1. Read the problem carefully
2. Reread the problem and define the variable
3. Write an equations that represents the given situation
4. Solve the equation to find the unknown(s)
5. Check the results and answer the problem

The sum of 38 and twice a number is 124. Find the number.

Step 1: Read the problem

Step 2: Reread the problem and define the variable

Since we don't know what "the number" is we can just call it x.

Step 3: Write an equation that represents the given situation

We have to make sure that we follow the "instructions" give us in the problem.

We have to start from the very simple core of the problem. It talks about the number first with twice. When we talk about twice a number, we are talking about multiplying it by 2. So, that means that the first part of the equation is going to be 2x.

Now, after that, we see that we are going to take the sum of that and 38. Since a sum is when you add things, we are going to change our equation to 2x + 38.

Finally, all of that is going to be 124. When we talking about is, we can also say that it is equal to. So, the sum of 38 and twice a number (2x+38) is (=) 124. Our new, and final, equation is going to be 2x+38 = 124

Step 4: Solve the equation to find the unknown

Now that we have our equation, we can work on solving it.

2x + 38 = 124 (original equation)

2x = 86 (subtract 38 from both sides)

x = 43 (divide both sides by 2 to get the final answer)

Step 5: Check the results and answer the problem

Plug the number back into the original equation to make sure that the solution is correct.

2(43) + 38 = 124

86 + 38 = 124

124 = 124

Since we were able to get both sides of the equation to equal the same thing, then we have our solution.

Natalie owns a coffee shop. In her shop there are many varieties of coffee. One, an Ethiopian coffee sells for $7 per pound, and a second, a Colombian coffee, sells for $4 per pound. She’s found that some of her customers like a blend of the Ethiopian coffee and Colombian coffee. How much of each type of coffee should she mix to get 12 pounds of a mixture that sells for $6 per pound? Note: the price per pound of the mix is given, NOT the total value.

For the set up of this problem, we can work start with creating a table to organize the data.
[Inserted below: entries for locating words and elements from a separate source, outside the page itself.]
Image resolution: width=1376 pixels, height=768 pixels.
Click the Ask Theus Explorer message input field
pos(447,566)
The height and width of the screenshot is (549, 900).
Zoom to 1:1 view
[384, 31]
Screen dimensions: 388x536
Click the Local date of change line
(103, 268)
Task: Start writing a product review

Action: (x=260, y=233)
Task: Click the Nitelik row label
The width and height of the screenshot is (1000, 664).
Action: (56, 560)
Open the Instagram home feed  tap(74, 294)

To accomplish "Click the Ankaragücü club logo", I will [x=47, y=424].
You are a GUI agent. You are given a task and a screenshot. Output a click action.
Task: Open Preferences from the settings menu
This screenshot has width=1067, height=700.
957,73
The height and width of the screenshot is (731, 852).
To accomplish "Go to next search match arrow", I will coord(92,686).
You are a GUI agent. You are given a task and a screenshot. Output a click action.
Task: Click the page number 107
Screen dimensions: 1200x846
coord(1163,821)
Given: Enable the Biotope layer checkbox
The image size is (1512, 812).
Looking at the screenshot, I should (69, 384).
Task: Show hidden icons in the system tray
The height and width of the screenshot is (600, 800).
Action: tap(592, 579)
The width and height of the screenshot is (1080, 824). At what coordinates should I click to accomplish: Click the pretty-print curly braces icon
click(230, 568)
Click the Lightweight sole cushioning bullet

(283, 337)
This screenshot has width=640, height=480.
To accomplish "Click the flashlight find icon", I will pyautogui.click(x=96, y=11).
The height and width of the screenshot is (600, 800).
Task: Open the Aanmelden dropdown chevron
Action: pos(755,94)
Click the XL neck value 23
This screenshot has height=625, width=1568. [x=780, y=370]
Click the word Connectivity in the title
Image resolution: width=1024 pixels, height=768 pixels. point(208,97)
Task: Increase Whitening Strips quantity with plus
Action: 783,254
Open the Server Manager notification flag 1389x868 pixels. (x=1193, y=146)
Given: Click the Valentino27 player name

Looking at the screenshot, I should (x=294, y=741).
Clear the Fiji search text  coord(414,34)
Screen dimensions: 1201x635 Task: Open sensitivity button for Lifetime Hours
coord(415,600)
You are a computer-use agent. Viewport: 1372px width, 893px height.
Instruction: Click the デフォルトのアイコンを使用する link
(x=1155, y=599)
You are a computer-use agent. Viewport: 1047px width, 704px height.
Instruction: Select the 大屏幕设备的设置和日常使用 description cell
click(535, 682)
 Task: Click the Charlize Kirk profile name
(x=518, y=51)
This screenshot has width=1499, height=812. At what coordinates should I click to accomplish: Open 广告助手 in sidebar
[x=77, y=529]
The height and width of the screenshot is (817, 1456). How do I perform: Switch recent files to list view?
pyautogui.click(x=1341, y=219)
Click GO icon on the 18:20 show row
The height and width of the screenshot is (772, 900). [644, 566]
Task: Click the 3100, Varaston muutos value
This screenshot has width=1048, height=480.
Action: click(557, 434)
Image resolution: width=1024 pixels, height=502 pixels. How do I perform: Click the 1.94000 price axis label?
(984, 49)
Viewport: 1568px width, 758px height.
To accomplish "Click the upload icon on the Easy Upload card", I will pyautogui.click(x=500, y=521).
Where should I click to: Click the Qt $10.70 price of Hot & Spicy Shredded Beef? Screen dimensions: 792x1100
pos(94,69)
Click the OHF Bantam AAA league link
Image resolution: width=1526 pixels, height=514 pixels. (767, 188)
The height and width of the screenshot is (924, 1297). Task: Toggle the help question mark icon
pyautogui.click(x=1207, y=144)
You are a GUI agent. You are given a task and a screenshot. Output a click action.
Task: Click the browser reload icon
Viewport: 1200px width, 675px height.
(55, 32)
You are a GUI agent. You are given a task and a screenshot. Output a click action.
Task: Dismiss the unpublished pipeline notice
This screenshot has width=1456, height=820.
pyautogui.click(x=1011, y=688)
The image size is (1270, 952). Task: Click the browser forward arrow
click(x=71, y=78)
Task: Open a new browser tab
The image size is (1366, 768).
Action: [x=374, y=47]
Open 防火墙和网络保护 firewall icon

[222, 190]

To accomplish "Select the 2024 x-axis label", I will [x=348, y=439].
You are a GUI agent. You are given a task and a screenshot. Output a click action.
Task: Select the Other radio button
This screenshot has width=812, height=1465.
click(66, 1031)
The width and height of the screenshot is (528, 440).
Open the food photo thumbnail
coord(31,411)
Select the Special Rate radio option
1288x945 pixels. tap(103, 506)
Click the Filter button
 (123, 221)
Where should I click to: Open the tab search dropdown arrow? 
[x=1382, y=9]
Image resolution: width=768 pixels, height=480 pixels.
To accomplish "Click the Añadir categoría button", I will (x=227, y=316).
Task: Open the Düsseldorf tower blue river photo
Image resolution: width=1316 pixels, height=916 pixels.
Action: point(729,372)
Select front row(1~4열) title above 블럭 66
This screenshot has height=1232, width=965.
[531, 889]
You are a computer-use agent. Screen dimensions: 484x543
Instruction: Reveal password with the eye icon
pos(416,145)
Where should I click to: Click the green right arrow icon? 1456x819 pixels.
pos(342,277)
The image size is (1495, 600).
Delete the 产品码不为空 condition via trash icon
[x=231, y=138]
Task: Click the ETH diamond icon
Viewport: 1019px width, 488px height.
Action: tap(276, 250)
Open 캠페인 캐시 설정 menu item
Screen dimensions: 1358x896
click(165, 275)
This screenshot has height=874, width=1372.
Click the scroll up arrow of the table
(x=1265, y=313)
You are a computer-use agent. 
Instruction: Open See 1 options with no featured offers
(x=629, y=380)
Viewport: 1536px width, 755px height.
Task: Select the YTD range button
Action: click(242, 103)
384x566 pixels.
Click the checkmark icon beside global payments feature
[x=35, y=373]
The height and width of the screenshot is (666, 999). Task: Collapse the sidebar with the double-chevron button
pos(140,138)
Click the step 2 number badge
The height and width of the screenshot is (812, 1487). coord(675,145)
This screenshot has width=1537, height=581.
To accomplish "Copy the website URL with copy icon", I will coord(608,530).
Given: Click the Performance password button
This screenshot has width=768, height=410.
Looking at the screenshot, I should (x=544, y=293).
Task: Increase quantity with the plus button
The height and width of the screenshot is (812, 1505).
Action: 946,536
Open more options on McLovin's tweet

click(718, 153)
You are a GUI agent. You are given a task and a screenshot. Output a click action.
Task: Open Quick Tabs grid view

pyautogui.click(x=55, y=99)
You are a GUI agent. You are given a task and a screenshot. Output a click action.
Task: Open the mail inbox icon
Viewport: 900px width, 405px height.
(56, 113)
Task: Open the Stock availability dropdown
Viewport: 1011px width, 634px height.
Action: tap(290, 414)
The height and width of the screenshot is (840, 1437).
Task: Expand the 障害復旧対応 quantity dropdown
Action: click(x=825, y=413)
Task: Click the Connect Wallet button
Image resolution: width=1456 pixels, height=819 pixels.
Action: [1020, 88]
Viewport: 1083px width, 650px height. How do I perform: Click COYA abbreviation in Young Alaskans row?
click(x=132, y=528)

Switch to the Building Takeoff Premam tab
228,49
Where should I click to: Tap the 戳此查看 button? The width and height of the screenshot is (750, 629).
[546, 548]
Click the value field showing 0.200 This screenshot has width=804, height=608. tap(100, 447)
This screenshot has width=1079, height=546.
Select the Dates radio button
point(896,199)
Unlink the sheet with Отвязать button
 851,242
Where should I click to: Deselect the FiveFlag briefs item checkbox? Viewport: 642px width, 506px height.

Now we can set up the equations. We have to look at each of the columns. The only ones that can have a total value are the last two columns, the individual amount and the total value. Now we have to figure out how to write the equations. When we're talking about the individual amounts, we know that we have to add amounts from the both of the coffees in order to find the amount for the mix, so one equation that we have is x + y = 12. For the second equation, we can do a very similar process and add the values for the coffees and set the equal to the mix to get 7x + 4y = 6(12)

So, our two equations are:

• x + y = 12
• 7x + 4y = 72